- Opening Delimiter -
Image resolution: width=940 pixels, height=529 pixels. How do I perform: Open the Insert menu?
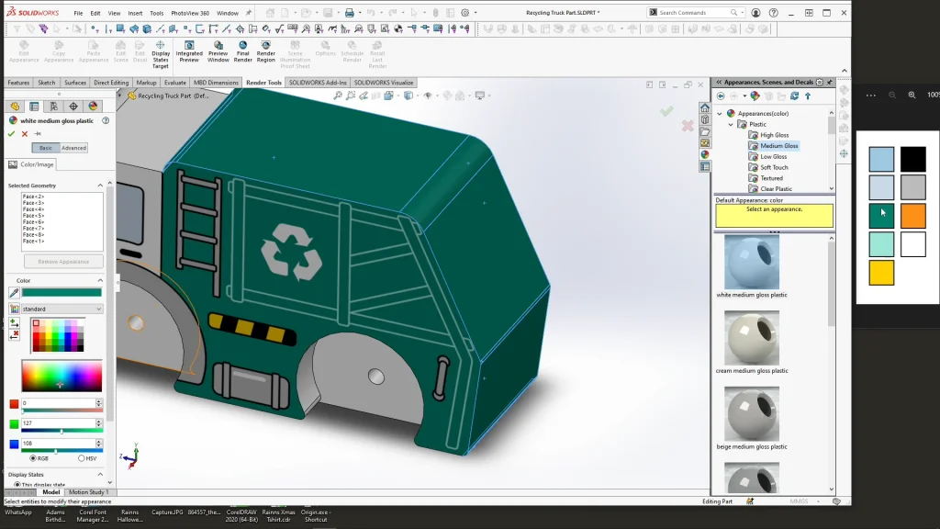click(135, 13)
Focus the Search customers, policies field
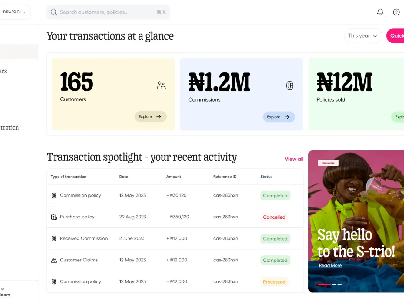This screenshot has height=303, width=404. tap(103, 12)
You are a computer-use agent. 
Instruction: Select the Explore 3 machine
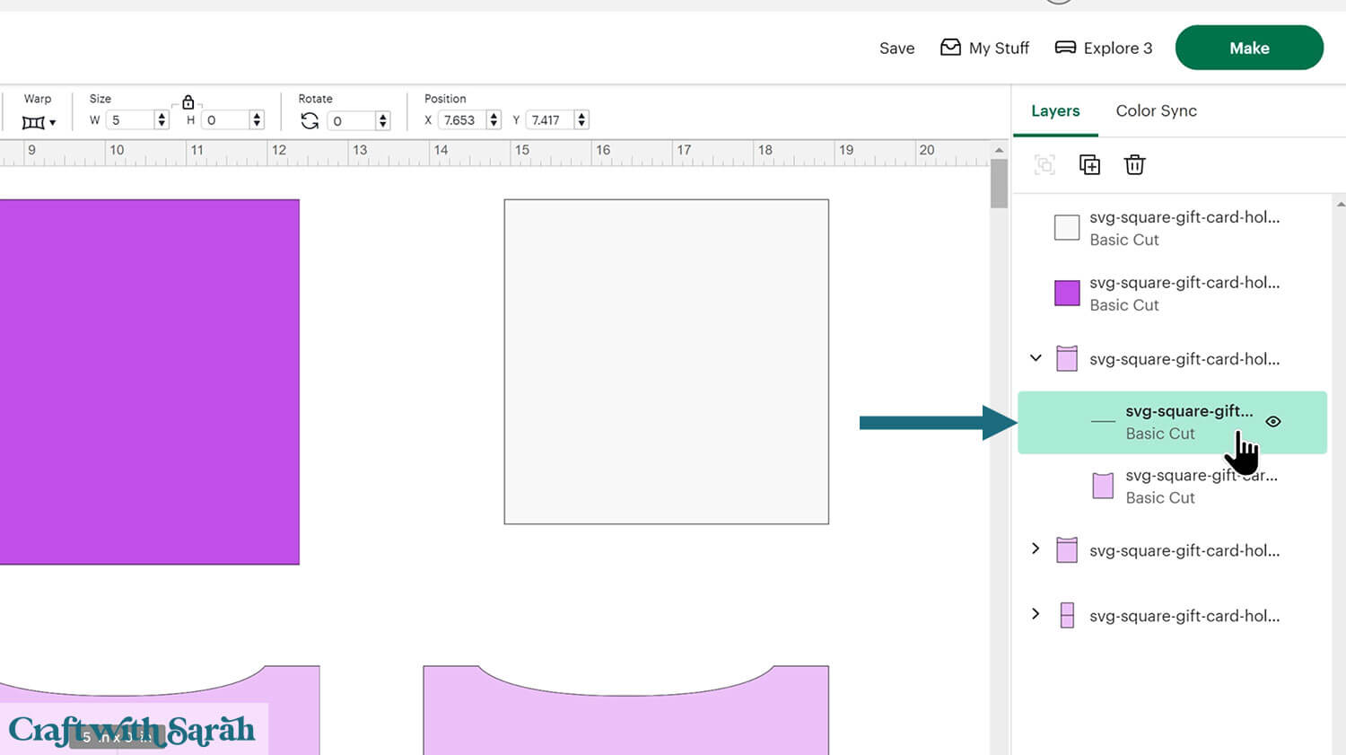[x=1104, y=48]
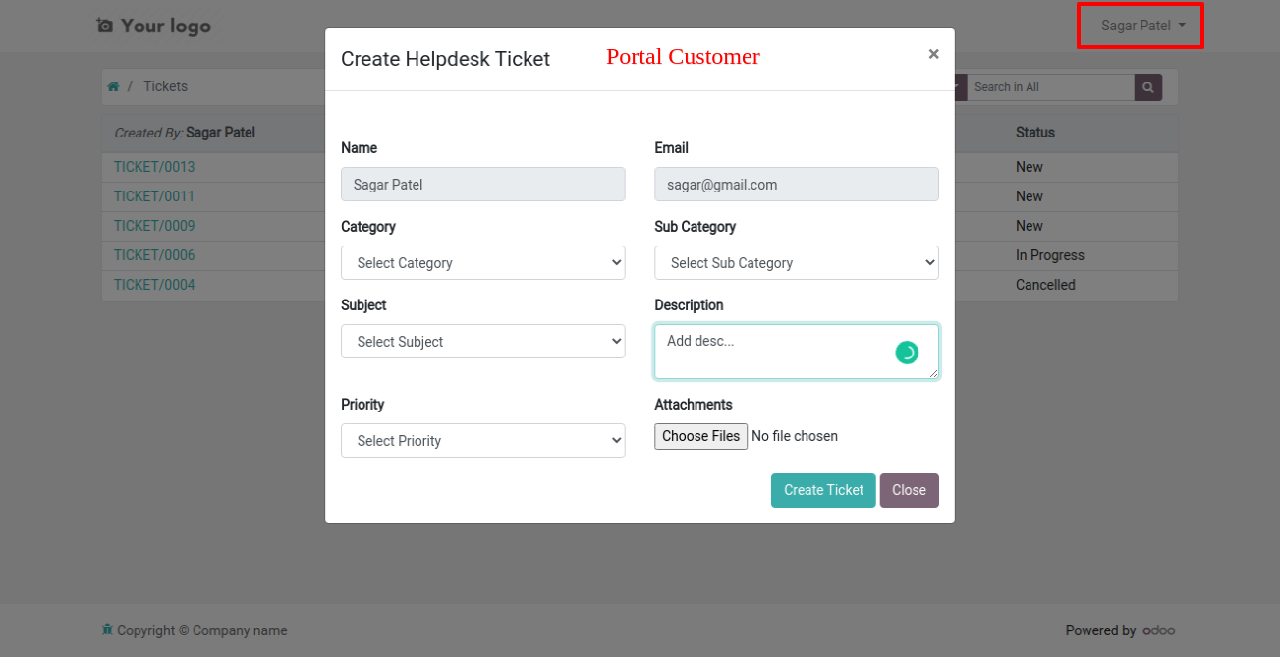Screen dimensions: 1280x657
Task: Click the home icon in breadcrumb
Action: (x=113, y=86)
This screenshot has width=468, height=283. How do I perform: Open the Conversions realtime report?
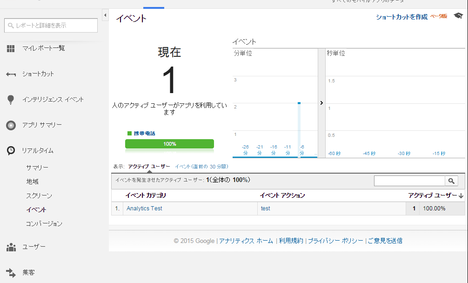44,224
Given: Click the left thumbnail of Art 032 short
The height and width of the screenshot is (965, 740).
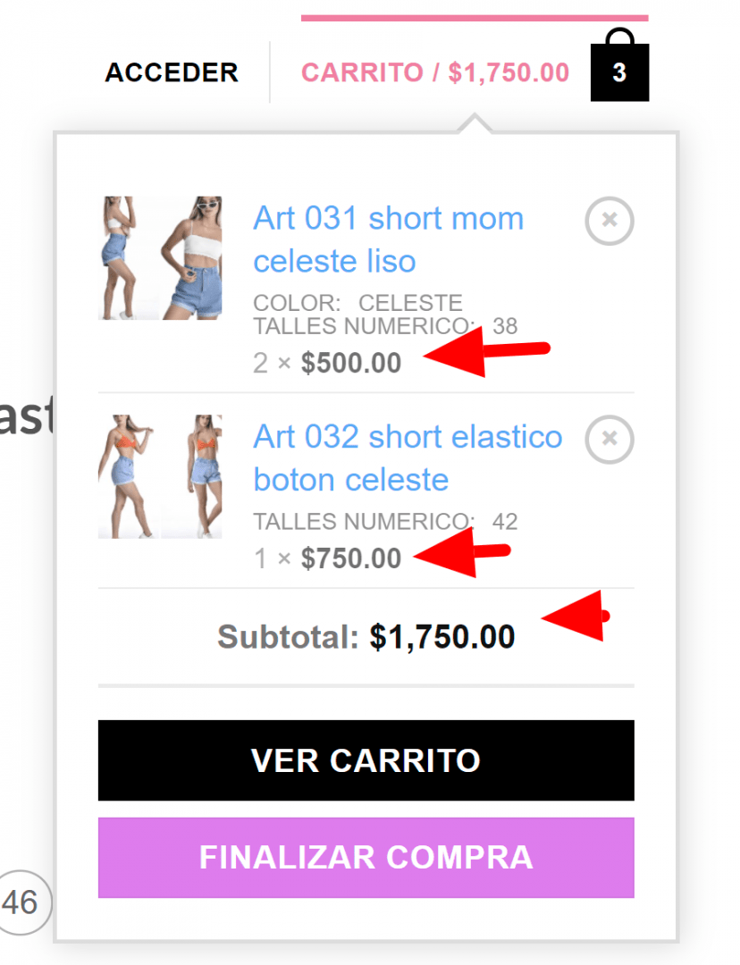Looking at the screenshot, I should click(x=128, y=476).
- Closing Delimiter -
▶ _How to complete this task_
Leaving out the pictures, repeat all of the entries exactly.

▶ _Response box_
Image resolution: width=940 pixels, height=529 pixels. How do I perform: Open the Insert menu?
click(135, 13)
Focus the Search customers, policies field
This screenshot has height=303, width=404. tap(103, 12)
You are a computer-use agent. 
Instruction: Select the Explore 3 machine
[x=1104, y=48]
Screen dimensions: 1280x657
Task: Click the home icon in breadcrumb
Action: (x=113, y=86)
This screenshot has width=468, height=283. How do I perform: Open the Conversions realtime report?
44,224
Given: Click the left thumbnail of Art 032 short
The height and width of the screenshot is (965, 740).
Looking at the screenshot, I should click(x=128, y=476).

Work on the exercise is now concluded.